Between 1996 and 2006, real housing prices rose by 53 percent according to the Federal Housing Finance Agency price index. One explanation of this boom is that it was caused by easy credit in the form of low real interest rates, high loan-to-value levels and permissive mortgage approvals. We revisit the standard user cost model of housing prices and conclude that the predicted impact of interest rates on prices is much lower once the model is generalized to include mean-reverting interest rates, mobility, prepayment, elastic housing supply, and credit-constrained home buyers. The modest predicted impact of interest rates on prices is in line with empirical estimates, and it suggests that lower real rates can explain only one-fifth of the rise in prices from 1996 to 2006. We also find no convincing evidence that changes in approval rates or loan-to-value levels can explain the bulk of the changes in house prices, but definitive judgments on those mechanisms cannot be made without better corrections for the endogeneity of borrowers’ decisions to apply for mortgages.Conclusion:
Interest rates do influence house prices, but they cannot provide anything close to a complete explanation of the great housing market gyrations between 1996 and 2010. Over the long 1996-2006 boom, they cannot account for more than one-fifth of the rise in house prices. Their biggest predictive influence is during the 2000-2005 period, when long rates fell by almost 200 basis points. That can account for about 45% of the run-up in home values nationally during that half-decade span. However, if one is going to cherry-pick time periods, it also must be noted that falling real rates during the 2006-2008 price bust simply cannot account for the 10% decline in FHFA indexes those years.This is essentially what I've been arguing from the beginning: The bubble was primarily the fault of home buyers who saw real estate as a way to get rich quick. Some fundamental factor in the late 1990s caused the initial rise in home prices, but then psychology (greed) took over and home buyers were willing to pay any price for a home because "real estate is the best investment you can make" and "home prices never go down." (If something is the best investment you can make and the price will never go down, then the price you pay doesn't matter.)
There is no convincing evidence from the data that approval rates or down payment requirements can explain most or all of the movement in house prices either. The aggregate data on these variables show no trend increase in approval rates or trend decrease in down payment requirements during the long boom in prices from 1996-2006. However, the number of applications and actual borrowers did trend up over this period (and fall sharply during the bust), which raises the possibility that the nature of the marginal buyer was changing over time. Carefully controlling for that requires better and different data, so our results need not be the final word on these two credit market traits.

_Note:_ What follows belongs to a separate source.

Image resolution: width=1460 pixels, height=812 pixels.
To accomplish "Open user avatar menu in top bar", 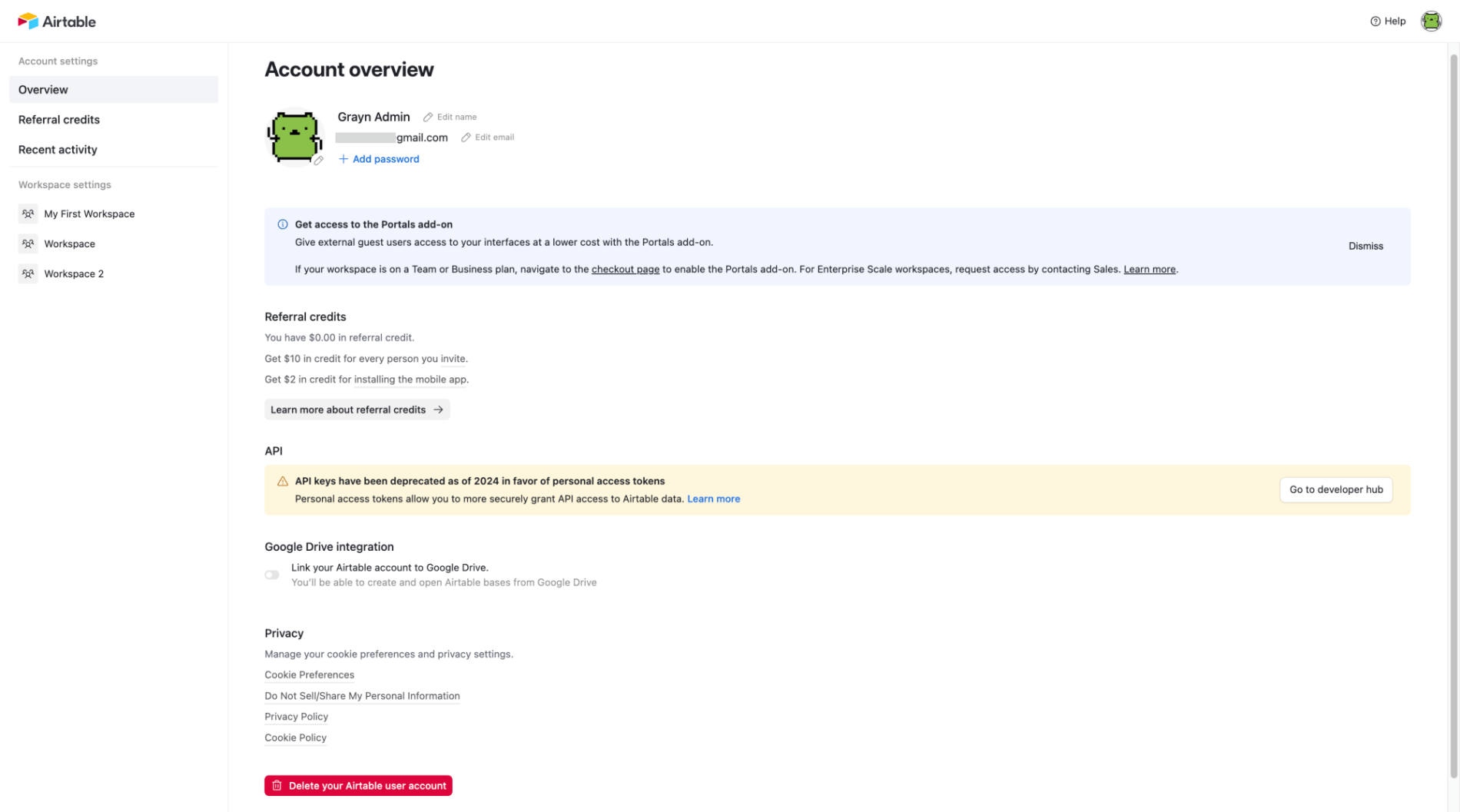I will pos(1431,21).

This leaves us in the uncomfortable position of claiming that one plausible explanation for the house price boom and bust, the rise and fall of easy credit, cannot account for the majority of the price changes, without being able to offer a compelling alternative hypothesis. The work of Case and Shiller (2003) suggests that home buyers had wildly unrealistic expectations about future price appreciation during the boom. They report that 83 to 95 percent of purchasers in 2003 thought that prices would rise by an average of around 9 percent per year over the next decade. It is easy to imagine that such exuberance played a significant role in fueling the boom.
Yet, even if Case and Shiller are correct, and over-optimism was critical, this merely pushes the puzzle back a step. Why were buyers so overly optimistic about prices? Why did that optimism show up during the early years of the past decade and why did it show up in some markets but not others? Irrational expectations are clearly not exogenous, so what explains them? This seems like a pressing topic for future research.

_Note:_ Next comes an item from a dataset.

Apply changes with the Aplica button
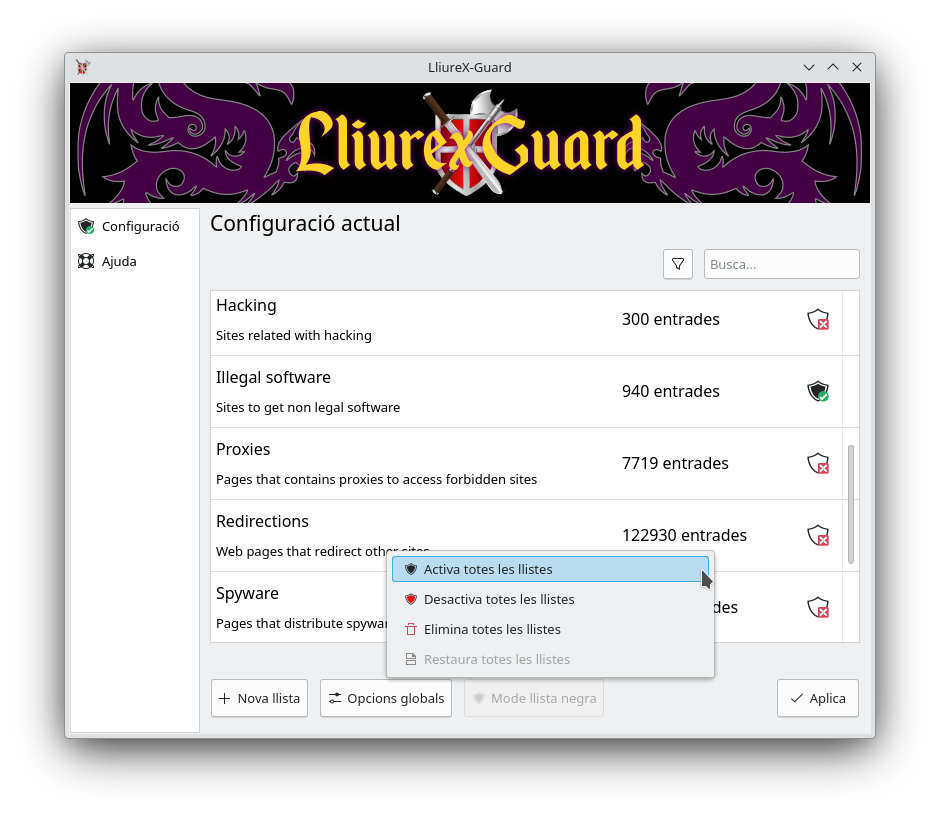Screen dimensions: 940x815 click(x=818, y=698)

Moreover, since we do not understand the process that creates and sustains irrational beliefs, we cannot be confident that a different interest rate policy wouldn’t have stopped the bubble at some earlier stage. It is certainly conceivable that a sharp rise in interest rates in 2004 would have let the air out of the bubble. But this is mere speculation that only highlights the need for further research focusing on the interplay between bubbles, beliefs and credit market conditions.
Unlike most people (including politicians and journalists who dare not blame the voters/viewers), I remember the home owners during the bubble who insisted I should buy a home because real estate is such a great investment. I remember them telling me how much their home had gone up in value. I remember them telling me I was throwing money out the window by renting. I remember being kicked out of my home because of a (failed) condo conversion by real estate investors chasing the rising prices. This is the psychology that causes bubbles! Since the collapse of the bubble, however, home buyers cannot be blamed. THEY WERE DECEIVED! THEY WERE CHEATED! Instead, they look for a scapegoat (greedy bankers) to blame for their own greedy decisions. This paper essentially says the banksters ain't to blame.
As for the initial fundamental cause of the rise in home prices, I've been going with the Bernanke explanation of a global savings glut, but this paper seems to throw a monkey wrench into that one.